Balikpapan, Busam.ID – Pembangunan Bendungan Sepaku Semoi di kawasan Ibu Kota Nusantara (IKN) ditargetkan selesai tahun 2024 mendatang.
Bendungan direncanakan akan mampu memasok sekitar pukul 2.500 liter per detik kebutuhan air baku. 2.000 liter per detik akan dipasok untuk kebutuhan di wilayah IKN dan 500 liter per detiknya akan disuplai untuk memasok kebutuhan air baku di wilayah Kota Balikpapan yang saat ini masih defisit air baku.
Terkait hal tersebut, Asisten II Sekkot Balikpapan Agus Budi Prasetyo mengatakan, pihaknya telah berdiskusi dengan kementerian Keuangan dan Bappenas.

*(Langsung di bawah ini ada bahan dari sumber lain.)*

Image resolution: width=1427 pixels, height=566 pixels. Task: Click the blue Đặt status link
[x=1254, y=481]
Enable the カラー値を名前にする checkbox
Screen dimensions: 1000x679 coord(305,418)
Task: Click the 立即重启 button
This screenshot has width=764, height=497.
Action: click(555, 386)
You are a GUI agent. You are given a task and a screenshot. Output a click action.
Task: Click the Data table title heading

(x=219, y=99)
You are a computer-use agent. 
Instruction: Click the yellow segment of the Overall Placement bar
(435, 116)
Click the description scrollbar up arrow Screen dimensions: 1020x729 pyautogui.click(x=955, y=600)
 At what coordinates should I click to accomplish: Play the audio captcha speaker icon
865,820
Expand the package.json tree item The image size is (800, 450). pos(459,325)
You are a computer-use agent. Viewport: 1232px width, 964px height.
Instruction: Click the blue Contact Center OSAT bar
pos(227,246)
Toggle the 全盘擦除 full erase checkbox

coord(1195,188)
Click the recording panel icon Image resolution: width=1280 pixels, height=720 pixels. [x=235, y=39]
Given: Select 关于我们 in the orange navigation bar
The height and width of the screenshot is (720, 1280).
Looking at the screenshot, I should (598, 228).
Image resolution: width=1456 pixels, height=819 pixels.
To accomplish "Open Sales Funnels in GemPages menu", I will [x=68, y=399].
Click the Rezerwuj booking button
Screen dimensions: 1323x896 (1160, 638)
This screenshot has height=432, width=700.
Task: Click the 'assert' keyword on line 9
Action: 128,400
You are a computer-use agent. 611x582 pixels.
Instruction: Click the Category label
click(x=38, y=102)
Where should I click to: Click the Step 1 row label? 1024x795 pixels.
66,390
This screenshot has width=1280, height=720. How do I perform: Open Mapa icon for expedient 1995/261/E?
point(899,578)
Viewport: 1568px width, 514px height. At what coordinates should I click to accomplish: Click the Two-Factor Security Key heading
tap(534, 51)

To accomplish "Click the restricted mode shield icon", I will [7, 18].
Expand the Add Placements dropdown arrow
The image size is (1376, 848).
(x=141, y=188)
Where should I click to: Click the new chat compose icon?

”Pada dasarnya telah diputuskan bahwa 500 liter per detik dari Bendungan Sepaku Semoi tersebut diserahkan ke kota Balikpapan. Namun yang menjadi hambatan adalah pipa transmisinya yang diperkirakan membutuhkan biaya mencapai Rp 1,5 triliun,” ujarnya.
Hal ini tentunya juga berat untuk pemerintah pusat, makanya lanjutnya, Kementerian Keuangan dan Bappenas menyarankan akan menggunakan skema kerjasama antara Pemerintah dan Badan Usaha atau KPBU.
Karena kalau lewat investasi langsung atau biaya kota maupun dari pusat akan berat karena itu besarnya setengah dari APBD. “Kemarin, kita sudah diskusi datang dua orang direktur dari kementerian keuangan dan satu lagi dari Bappenas.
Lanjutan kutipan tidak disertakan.